И как только «маленького Гора» удалось завернуть так, что он стал одним целым со своей матерью, ей сделалось скучно. За занавесками простирался ночной пейзаж. Из-за темноты ничего не было видно, и девочка загрустила. Но когда ей разрешили спуститься и пойти рядом с носильщиками, она вскоре замедлила шаг и отстала, так как было слишком жарко, и потому ее снова усадили обратно.
Большая часть каравана, как и она, страдала от жары. Царица определенно поступила неблагоразумно: то у нее родилась идея зимой путешествовать по морю, то летом – через пустыню!
Когда в марте на Средиземном море открыли навигацию, Клеопатра тут же отослала свой флот обратно с приказом по пути восстановить власть над Кипром: Марк Антоний только что отдал этот остров Египту. Она отправила на борт всех своих страусов, пожирателей огня и канатоходцев, а остальных слуг решила взять с собой в наземное путешествие, которое было хоть и дольше морского, но надежнее. К тому же в ее положении ей было бы легче его перенести. Ведь Клеопатра снова была беременна. Главк, каким бы теоретиком ни был, все-таки умел определять беременность! Тем более что об очевидной причине этого состояния даже не стоит спрашивать: три с половиной месяца Царица делила ложе с Антонием… Вся Антиохия знала, что Клеопатра поселилась во дворце на реке Оронт, оставив близнецов дышать благодатным воздухом Дафны.

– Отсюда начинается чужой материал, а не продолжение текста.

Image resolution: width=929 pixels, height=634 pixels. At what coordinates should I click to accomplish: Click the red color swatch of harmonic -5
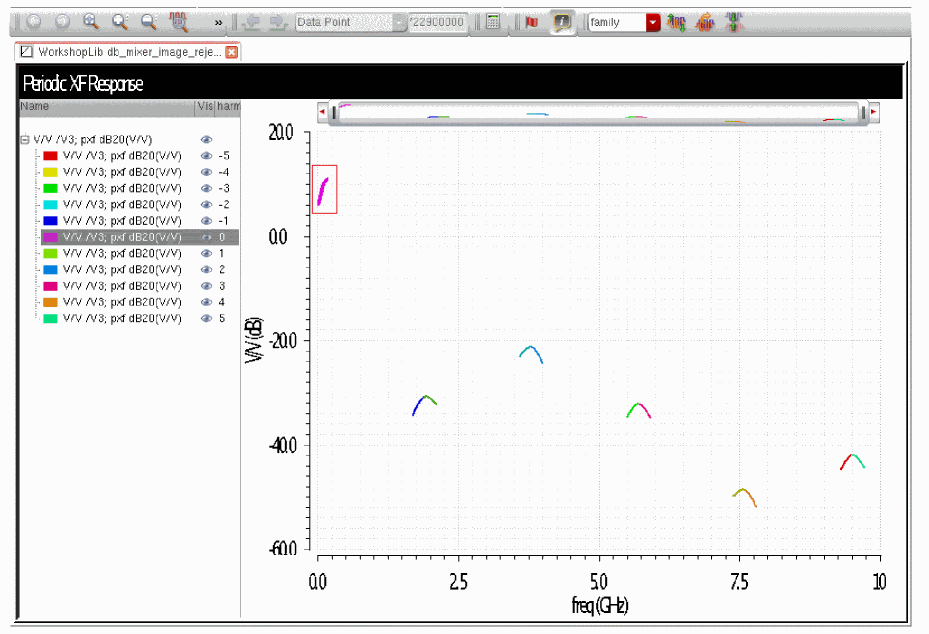[x=50, y=156]
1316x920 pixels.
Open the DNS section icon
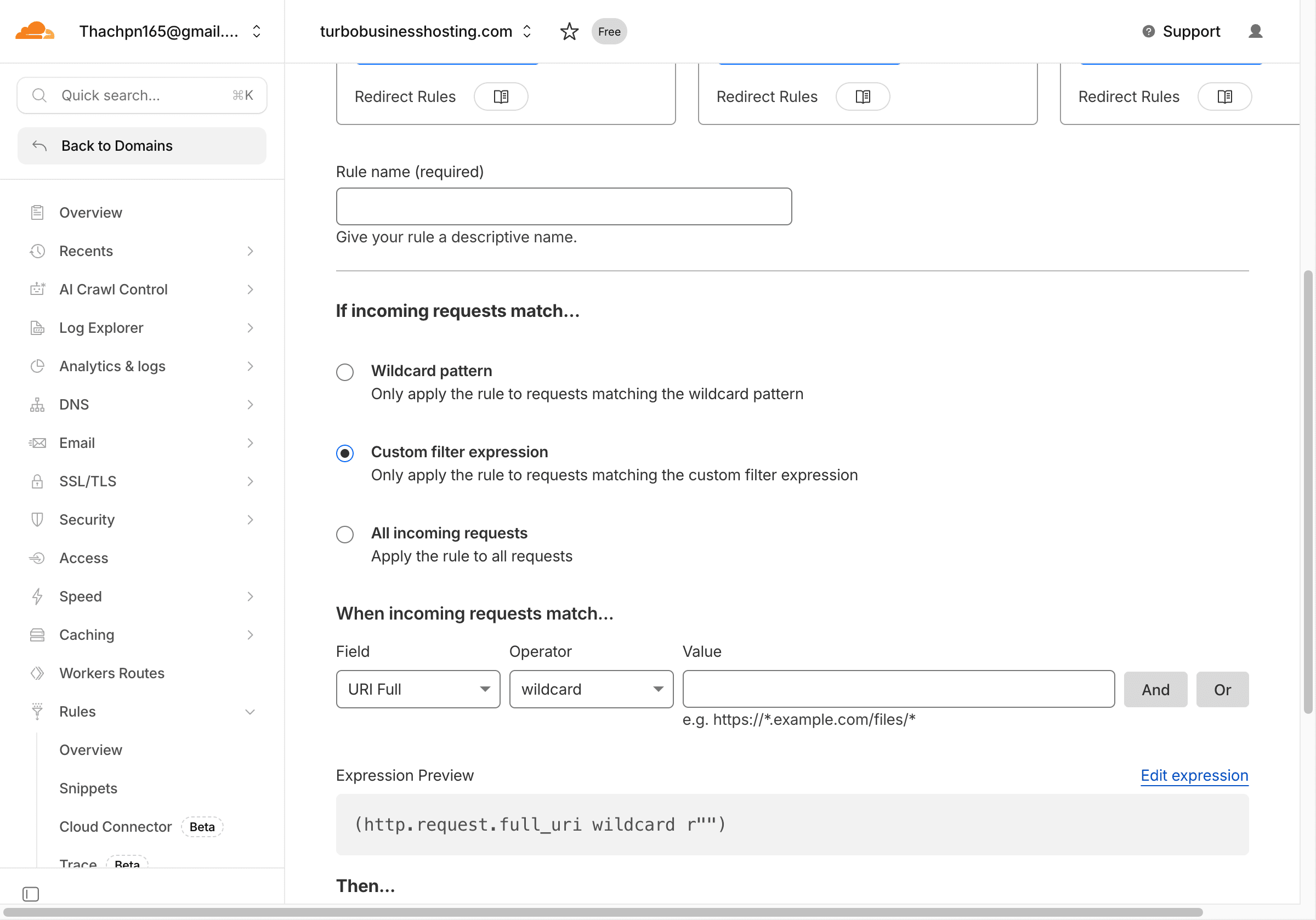(x=37, y=404)
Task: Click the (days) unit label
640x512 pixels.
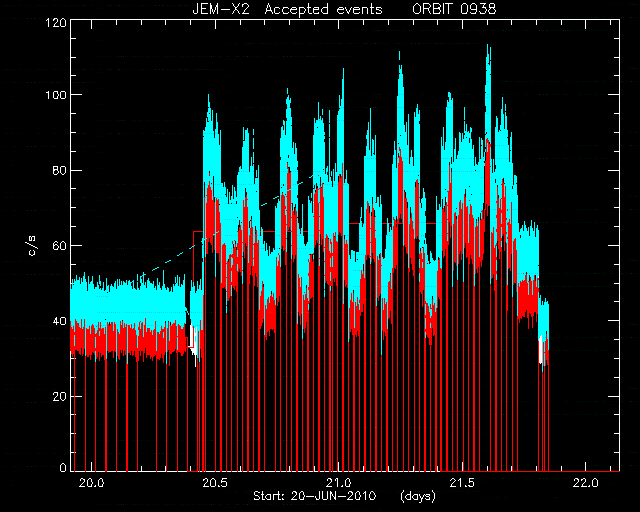Action: 418,496
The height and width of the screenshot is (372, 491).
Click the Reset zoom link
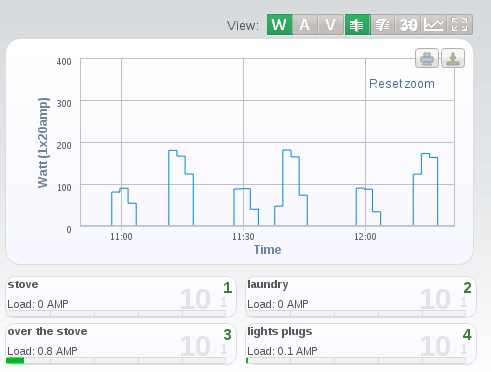402,84
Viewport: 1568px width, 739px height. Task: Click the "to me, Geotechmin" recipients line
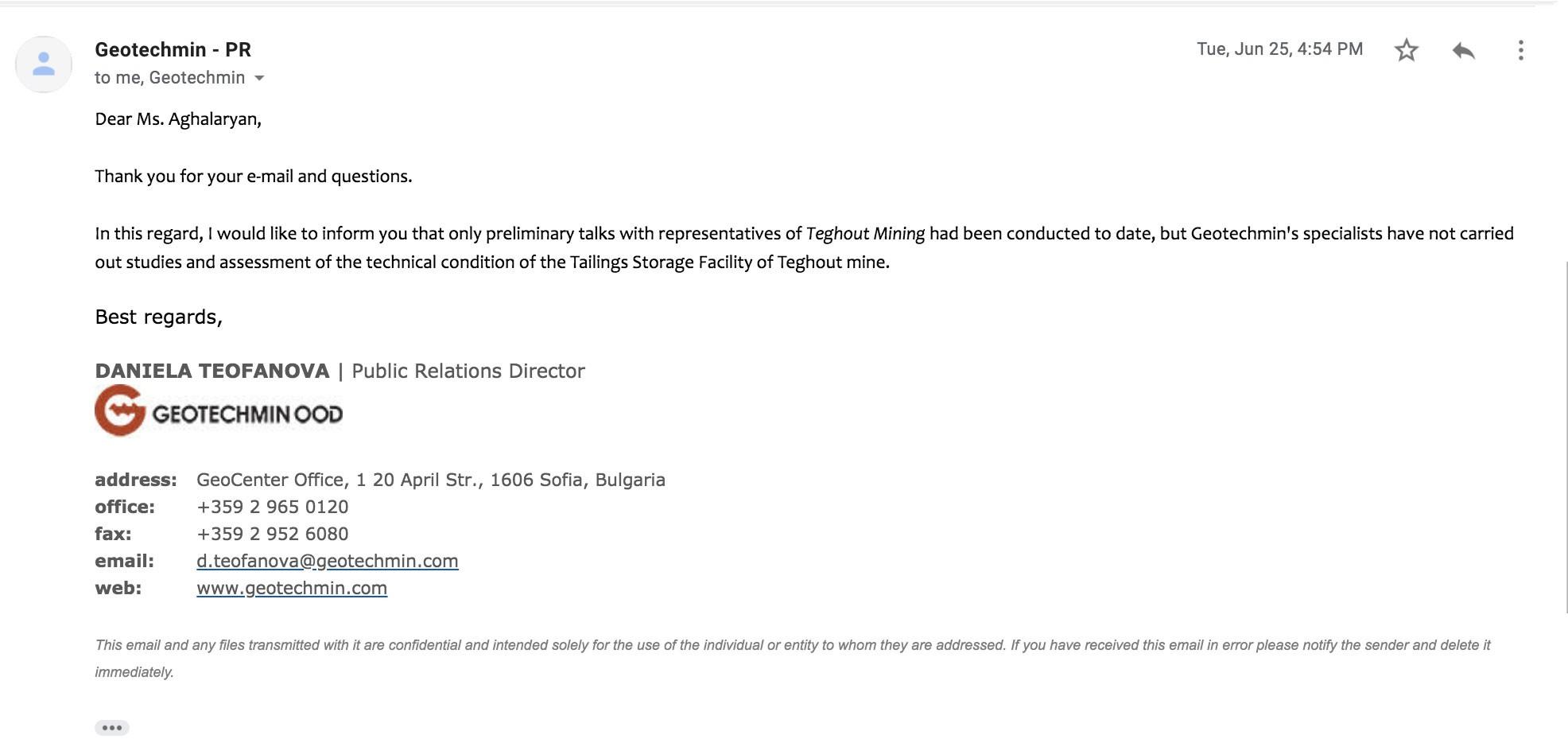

Вместе с императором она побывала на кораблях, осмотрела команды, даже съездила верхом до города Зевгмы, находившегося на берегах Евфрата в двухстах километрах от столицы Сирии, где в то время были собраны все армии римского императора. Грациозно двигаясь в седле, одетая в короткую тунику, как восхитительная и бесстыдная амазонка, она повсюду появлялась с Антонием: а почему бы и нет, ведь отныне она его жена. В Антиохии, в старом дворце на воде, он женился на ней по египетскому обряду, который, конечно, не имел никакой силы у римлян. Но ей это было безразлично, так же как и царям Востока. Император-двоеженец? Ну и что? В Азии такой брак не является недействительным… А свадебные подарки были просто роскошными. С обеих сторон.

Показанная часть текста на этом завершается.